ヒツジ、狼と恋をする。
「おい」
「ひっ!?」
あぁもう、どれだけ最悪なの!?
なんでまた藤崎くんが…!
気が変わったとか?
もう見逃してやんねーみたいな!?
焦りと恐怖が入り交じって、パニックになる。
「だから、んなに怖がんなくても大丈夫だっての…。
ほら、これだろ、探してんの」
訳がわからなくなっている私の前に、バサッと紙束が置かれる。
………確かに、私が探していた紙だ。
生徒総会のプリントの、5ページ目。
すぅっと頭が冷えていくのがわかる。
「な、なんでこれ…」
「さぁ。

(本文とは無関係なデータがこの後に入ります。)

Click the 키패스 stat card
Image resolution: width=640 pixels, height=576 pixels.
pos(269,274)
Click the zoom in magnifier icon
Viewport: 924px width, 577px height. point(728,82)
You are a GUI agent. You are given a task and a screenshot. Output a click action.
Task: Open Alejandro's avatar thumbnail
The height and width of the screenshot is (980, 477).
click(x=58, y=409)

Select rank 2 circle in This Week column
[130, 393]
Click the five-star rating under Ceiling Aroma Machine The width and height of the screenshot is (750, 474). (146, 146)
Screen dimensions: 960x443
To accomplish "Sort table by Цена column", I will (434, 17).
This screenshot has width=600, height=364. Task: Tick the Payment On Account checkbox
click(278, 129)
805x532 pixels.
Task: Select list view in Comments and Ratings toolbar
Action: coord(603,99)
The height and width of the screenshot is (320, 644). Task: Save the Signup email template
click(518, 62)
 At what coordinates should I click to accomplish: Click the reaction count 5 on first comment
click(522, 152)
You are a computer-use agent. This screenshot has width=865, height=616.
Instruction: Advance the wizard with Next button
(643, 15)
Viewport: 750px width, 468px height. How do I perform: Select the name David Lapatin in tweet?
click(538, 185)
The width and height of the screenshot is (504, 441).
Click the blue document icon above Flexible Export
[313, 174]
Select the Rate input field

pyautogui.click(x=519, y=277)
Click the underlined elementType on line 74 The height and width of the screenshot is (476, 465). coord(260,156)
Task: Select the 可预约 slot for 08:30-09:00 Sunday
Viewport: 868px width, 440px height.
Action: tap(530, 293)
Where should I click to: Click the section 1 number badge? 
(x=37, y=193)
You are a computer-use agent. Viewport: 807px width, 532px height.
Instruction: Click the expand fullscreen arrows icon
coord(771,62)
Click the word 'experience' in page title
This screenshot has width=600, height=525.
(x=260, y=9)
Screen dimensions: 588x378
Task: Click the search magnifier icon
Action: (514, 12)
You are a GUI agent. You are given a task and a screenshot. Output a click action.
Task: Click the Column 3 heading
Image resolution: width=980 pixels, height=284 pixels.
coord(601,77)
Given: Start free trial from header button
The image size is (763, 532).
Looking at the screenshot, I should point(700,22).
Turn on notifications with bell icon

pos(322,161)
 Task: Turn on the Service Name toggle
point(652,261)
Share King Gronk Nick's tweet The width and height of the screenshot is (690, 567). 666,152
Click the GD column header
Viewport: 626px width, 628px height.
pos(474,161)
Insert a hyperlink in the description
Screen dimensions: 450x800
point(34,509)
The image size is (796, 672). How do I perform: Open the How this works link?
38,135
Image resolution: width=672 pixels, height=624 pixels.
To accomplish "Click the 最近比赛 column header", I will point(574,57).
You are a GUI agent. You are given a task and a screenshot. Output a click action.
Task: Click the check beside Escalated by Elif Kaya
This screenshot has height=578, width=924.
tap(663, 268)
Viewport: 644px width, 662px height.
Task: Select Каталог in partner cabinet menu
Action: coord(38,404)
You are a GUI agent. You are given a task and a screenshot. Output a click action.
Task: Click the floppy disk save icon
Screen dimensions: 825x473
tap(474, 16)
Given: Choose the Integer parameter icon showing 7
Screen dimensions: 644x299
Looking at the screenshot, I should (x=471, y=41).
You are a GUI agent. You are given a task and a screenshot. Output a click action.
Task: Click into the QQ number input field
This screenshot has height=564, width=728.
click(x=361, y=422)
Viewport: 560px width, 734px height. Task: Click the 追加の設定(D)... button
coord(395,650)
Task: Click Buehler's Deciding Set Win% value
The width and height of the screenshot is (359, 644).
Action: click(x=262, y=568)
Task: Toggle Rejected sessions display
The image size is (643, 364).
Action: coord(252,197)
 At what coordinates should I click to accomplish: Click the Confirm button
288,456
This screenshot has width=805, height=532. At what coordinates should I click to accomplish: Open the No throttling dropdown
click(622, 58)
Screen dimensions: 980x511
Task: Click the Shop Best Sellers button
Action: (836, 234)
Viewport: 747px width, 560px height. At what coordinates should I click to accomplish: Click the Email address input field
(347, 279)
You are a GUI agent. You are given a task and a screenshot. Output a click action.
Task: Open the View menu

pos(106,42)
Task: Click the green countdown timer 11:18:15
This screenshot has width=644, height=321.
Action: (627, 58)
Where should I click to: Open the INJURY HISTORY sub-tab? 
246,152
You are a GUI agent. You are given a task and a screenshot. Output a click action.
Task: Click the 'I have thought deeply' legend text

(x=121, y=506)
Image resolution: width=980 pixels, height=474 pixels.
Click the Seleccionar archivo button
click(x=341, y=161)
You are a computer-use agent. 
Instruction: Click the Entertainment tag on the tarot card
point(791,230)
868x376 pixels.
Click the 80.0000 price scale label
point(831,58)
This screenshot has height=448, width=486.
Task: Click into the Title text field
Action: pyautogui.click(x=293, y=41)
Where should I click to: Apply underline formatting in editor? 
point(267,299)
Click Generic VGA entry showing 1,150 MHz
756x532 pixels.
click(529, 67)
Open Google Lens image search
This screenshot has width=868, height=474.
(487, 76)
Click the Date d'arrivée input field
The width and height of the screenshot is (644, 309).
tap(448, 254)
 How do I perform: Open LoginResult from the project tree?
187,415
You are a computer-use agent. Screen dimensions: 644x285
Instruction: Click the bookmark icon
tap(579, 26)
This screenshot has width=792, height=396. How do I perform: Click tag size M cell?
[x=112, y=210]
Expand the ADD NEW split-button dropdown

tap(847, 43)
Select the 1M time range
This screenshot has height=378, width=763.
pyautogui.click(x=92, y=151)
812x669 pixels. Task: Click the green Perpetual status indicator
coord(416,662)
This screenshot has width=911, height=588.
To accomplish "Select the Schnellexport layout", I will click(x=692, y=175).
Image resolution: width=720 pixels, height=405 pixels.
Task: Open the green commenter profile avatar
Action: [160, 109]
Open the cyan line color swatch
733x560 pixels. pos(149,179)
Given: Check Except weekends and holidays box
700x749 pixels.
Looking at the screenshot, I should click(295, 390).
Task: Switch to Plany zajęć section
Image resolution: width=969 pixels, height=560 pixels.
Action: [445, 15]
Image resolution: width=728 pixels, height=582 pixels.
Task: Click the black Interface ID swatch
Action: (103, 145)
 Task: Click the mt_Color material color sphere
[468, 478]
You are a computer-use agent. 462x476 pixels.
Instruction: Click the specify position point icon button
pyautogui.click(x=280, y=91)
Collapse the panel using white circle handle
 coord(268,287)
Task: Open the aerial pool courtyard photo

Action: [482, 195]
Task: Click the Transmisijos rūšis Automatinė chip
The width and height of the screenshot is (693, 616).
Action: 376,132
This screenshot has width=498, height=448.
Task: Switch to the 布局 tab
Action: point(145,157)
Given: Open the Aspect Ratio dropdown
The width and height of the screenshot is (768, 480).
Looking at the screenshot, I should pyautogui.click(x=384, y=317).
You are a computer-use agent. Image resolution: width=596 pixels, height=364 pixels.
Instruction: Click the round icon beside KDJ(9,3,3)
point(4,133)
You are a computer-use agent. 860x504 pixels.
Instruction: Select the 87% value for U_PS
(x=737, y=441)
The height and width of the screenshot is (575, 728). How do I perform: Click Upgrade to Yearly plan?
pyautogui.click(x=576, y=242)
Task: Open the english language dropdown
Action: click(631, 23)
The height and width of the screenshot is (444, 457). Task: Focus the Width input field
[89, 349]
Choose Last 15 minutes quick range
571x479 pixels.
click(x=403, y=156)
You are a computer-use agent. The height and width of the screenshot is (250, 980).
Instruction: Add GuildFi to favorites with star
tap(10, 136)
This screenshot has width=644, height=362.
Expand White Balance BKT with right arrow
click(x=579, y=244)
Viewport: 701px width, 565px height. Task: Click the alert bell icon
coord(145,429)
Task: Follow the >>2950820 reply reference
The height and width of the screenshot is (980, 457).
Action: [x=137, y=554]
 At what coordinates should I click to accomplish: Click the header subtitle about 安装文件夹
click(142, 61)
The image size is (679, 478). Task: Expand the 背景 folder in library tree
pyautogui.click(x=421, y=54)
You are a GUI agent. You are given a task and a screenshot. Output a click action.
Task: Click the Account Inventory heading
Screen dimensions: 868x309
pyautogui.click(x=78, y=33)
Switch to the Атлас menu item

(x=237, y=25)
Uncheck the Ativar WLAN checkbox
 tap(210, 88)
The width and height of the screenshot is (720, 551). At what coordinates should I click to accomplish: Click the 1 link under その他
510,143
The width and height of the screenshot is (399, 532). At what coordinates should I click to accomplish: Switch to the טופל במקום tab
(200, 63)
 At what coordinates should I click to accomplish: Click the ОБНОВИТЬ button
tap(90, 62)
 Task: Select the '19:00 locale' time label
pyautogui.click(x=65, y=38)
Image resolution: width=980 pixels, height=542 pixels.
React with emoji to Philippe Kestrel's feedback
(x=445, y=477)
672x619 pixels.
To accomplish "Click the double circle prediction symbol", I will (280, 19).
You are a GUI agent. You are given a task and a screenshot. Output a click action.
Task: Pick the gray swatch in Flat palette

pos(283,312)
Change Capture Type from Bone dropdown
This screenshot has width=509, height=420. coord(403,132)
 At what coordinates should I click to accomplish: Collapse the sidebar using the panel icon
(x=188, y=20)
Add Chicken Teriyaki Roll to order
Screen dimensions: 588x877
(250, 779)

なんか向こうの教室にあったんだよ」
「あ……ありがとうございます!
助かりました!」
「お、おう…?」
焦りも恐怖も一気に吹っ飛んだ。
とにかく、今はこれを早く届けないと!
「藤崎くん、本当にありがとうございます!」
ポカーンとした様子の藤崎くんにバッと頭を下げて、紙を抱えて教室を飛び出す。
教室の入り口に藤崎くんが立っていたものだから、すれ違い様に肩がぶつかってしまった。
「あっ、すいません!」
でも、気にしている暇はない。
一言謝ると、私は振り返らずに一直線に体育館に向かった。